I was gone maybe half an hour. I came back to find a firetruck outside the
house, lights flashing. My heart dropped
and I knew what happened before I even made it to the door. My dad had collapsed about 15 minutes after I
left, the boys saw him and screamed out, my mom tried to do CPR. If I had been there, I could have done it
better, because her mobility issues made it very hard, if I could have done it
and not passed out from fear… But I’m
usually pretty good in situations like that, and if I had just been there… But I wasn’t.
The paramedics arrived very quickly, but his heart had stopped and he
wasn’t breathing, and they didn’t think they could fix it. They kept working on him, though, for about
3,000 years, or 20 minutes, or somewhere in between. I called my ex and told him to come over and
get the kids RIGHT NOW, because I didn’t know what was going to happen and they
needed functioning adults. They got his
heart started again, they got him breathing, but the paramedic told me it had
been too long, and that the only thing we could hope for was a miracle.
But we didn’t get one.
He hung on for a few days in the hospital while they tried things to
cool him down and get things going again, but it was too late, and I never got
to tell him about Italy, and he never got to teach the boys to drive or fix
their cars, or see the girl’s drawings, or play magic with Jester, or meet my baby
girl, and we aren’t having a birthday party for him today, and my kids don’t
have their Poppy, and I don’t have my dad, and it’s my fucking fault. Not entirely, but it is partly, you can’t convince
me that it’s not. For not fighting the
fight with my mom, for not just going to Springfield, for being so stressful,
for bugging out and running and being there to perform CPR… And it’s their fault,
too, for pushing him so hard, for taking advantage of him, and not caring for
him, and bleeding him dry. And it’s his
fault, too, for not speaking up for himself and saying no. “Not today.

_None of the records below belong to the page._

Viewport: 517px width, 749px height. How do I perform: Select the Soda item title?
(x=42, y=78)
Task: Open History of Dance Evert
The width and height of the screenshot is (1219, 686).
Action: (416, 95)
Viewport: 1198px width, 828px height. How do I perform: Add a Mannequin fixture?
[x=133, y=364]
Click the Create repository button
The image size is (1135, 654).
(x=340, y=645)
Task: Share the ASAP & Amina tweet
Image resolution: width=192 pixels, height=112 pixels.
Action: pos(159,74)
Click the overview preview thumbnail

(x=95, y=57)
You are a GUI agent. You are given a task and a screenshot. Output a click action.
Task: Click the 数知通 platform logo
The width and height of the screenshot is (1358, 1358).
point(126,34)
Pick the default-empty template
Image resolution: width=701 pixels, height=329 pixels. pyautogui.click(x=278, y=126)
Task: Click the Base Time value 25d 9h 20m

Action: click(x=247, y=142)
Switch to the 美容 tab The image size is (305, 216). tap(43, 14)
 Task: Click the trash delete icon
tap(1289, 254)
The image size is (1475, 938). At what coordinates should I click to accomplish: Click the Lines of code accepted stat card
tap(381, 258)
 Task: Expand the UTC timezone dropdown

Just buy a damn air conditioner so we can look at pictures and play
cards and enjoy the day,” and now there aren’t any more days.
I had some point in mind, some reason I had to write
this. I wrote about parts of it once before, but I was compelled to delete it by lawyers, or my mom, or something way back when. But I think it's something that is not meant to stay deleted. And I something I was thinking today about why it’s so
important that people learn to stand up for themselves and speak out for
what they want, and that there’s some better way than either submitting to
everything, or bailing and hiding out. And
something else about how worried I am about my Uncle, how he’s gotten stuck taking
on this same role, and I don’t know how to bust him out before he gets used up,
too, because they will use him up, and anyone else who lets them. I feel like that’s where I intended to go
with it, but there was a lot more in there that wanted to come out, and it took
over. I miss my dad so much. I hate that he’s not here. I know so many people who had no dads, or
shitty dads, or absent dads who have somehow managed to hang around on the
edges of people’s existences, just taunting them with the fact of their ongoing
disinterested existence, but I had one of the BEST dads in so many ways, and I
barely got the part of life where I really got to know him as an adult, and see
him be an awesome grandpa, and all of that, and it fucking sucks, almost too
much to bear, but I usually manage, just not on this particular day.
I’m done, though, for now.
Whatever lessons are supposed to come out of this, whatever I’m supposed
to do with it can’t happen today, because it’s his birthday, and I have to finish
up this grieving nonsense, and get my head on straight to go to work. And, it sounds like, go play some Barbies. They are going on an epic camping trip in the
living room, and I apparently play some integral role in the trip’s success. Yay, Barbies, someone's got to do it.